LA REAL ACADEMIA DE SAN CARLOS

En 1781 por iniciativa de Jerónimo Antonio Gil, Tallador Mayor de la Real Casa de Moneda, se presenta al Virrey Martín de Mayorga la iniciativa de crear una Academia para la enseñanza de las Bellas Artes. En 1783 Carlos III, Rey de España expide la Cédula Real para la creación de la Real Academia de San Carlos. El 4 de Noviembre de 1785 se lleva a cabo la ceremonia de inauguración de cursos y abre sus puertas la Real Academia de San Carlos ubicada todavía en el edificio de la Real Casa de Moneda. Es trasladada a su ubicación definitiva: El Hospital del Amor de Dios hasta el año 1791.

EL EDIFICIO

El edificio que ocupa actualmente la Academia de San Carlos se remonta al siglo XVI. Fue la sede del Real Hospital del Amor de Dios, fundado por Fray Juan de Zumárraga, primer obispo y arzobispo de México de 1528 a 1548. En el año de 1786 sus enfermos fueron trasladados al Hospital General de San Andrés por instancias del arzobispo Alonso Núñez de Haro. Ante la falta de fondos para construir un edificio ex profeso, se decidió instalar en este lugar la Academia de San Carlos en 1791.

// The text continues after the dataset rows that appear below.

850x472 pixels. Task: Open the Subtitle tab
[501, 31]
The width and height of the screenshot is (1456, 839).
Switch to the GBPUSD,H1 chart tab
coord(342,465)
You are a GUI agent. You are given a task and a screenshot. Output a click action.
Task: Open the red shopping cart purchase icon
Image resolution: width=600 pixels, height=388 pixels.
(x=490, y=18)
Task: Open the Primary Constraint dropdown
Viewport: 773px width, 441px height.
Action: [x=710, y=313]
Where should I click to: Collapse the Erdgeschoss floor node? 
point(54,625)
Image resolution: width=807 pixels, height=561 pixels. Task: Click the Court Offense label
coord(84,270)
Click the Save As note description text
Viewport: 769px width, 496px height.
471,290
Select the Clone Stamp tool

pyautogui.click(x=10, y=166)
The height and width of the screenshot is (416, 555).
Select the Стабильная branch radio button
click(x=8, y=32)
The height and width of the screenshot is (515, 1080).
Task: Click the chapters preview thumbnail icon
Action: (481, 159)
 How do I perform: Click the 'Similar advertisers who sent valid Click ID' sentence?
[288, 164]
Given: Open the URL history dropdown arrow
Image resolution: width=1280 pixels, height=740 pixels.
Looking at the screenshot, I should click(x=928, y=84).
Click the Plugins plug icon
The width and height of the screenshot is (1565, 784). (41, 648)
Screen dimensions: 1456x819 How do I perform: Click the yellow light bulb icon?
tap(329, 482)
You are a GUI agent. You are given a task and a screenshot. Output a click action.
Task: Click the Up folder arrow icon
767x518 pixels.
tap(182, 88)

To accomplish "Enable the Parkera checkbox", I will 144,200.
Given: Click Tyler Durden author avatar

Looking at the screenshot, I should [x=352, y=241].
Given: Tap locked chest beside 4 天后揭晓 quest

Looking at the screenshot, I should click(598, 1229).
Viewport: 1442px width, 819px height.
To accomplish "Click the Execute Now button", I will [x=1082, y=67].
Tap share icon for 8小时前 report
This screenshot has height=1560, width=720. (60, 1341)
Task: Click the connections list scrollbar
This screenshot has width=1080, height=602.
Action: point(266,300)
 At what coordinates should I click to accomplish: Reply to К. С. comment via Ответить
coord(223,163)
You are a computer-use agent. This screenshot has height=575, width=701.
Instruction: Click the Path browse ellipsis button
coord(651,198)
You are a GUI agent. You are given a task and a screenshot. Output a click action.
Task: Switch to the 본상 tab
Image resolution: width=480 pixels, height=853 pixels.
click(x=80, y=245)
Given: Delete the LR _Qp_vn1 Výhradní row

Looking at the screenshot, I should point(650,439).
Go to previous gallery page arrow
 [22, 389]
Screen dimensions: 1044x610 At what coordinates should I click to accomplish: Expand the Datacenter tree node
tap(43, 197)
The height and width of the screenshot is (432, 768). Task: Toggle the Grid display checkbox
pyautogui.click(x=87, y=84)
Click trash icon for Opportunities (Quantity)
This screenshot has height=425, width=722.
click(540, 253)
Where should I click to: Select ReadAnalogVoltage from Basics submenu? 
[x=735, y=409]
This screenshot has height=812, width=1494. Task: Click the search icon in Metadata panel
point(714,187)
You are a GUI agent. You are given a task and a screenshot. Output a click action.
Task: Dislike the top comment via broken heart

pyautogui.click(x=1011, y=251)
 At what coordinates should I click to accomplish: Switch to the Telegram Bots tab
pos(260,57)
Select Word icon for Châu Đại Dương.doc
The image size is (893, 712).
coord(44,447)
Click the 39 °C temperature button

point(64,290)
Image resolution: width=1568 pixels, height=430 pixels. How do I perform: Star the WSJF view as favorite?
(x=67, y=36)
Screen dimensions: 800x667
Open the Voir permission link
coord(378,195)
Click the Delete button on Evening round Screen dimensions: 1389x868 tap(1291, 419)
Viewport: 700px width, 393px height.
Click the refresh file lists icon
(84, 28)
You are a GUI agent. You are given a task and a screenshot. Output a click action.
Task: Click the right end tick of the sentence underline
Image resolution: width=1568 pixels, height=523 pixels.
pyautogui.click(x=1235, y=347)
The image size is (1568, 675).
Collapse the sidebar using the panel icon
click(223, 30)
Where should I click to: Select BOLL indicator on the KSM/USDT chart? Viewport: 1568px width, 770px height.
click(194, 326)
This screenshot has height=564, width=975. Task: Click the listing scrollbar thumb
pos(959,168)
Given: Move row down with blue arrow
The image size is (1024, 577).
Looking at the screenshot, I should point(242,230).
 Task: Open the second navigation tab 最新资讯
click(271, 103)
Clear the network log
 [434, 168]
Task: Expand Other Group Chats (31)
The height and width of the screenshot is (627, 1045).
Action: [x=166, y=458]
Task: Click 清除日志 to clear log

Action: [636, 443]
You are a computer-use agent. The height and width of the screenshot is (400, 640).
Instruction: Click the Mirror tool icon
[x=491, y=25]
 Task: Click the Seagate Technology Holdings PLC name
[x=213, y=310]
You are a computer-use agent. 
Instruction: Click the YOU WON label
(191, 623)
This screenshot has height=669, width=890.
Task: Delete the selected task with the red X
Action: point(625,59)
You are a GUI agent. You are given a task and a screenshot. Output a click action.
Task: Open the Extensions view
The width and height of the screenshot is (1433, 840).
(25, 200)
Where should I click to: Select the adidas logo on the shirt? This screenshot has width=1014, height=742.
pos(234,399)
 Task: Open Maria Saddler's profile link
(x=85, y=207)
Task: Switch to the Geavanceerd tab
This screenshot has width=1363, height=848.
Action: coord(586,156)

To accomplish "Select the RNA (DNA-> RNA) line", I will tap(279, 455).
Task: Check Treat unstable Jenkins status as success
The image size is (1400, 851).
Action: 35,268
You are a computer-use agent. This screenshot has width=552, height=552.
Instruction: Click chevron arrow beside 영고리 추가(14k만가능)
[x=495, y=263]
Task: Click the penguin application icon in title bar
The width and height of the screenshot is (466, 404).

LA RESTAURACIÓN Y LA FACHADA

En el año de 1852 Javier Cavallari, director de la escuela de arquitectura de la época, dirige el proyecto de restauración del edificio. El estilo rector de la restauración es renacentista italiano, se realiza el almohadillado del primer cuerpo de la fachada y se colocan 6 medallones con los rostros de Jerónimo Antonio Gil, Carlos III, José Bernardo Couto (benefactor de la Academia), Manuel Tolsá, Miguel Ángel y Rafael.

EL DOMO DE CRISTAL

Para la protección del inmueble se terminó de construir en 1913 un domo de hierro y vidrio. Se trata de un prefabricado estilo art-nouveau de la empresa L. Lapeyrer de París y su instalación estuvo a cargo de los arquitectos Manuel y Carlos Ituarte, durante el periodo de director de Manuel Gorozpe, sucesor de Antonio Rivas Mercado.

SAN JORGE DE DONATELLO

En 1910, con motivo de las fiestas del Centenario de la Independencia, el gobierno de Italia regaló a México una reproducción en bronce del San Jorge de Donatello el cual fue colocado dentro de un nicho en el extremo izquierdo la fachada principal, actualmente el original se encuentra al interior de la Biblioteca y la fachada mantiene una copia.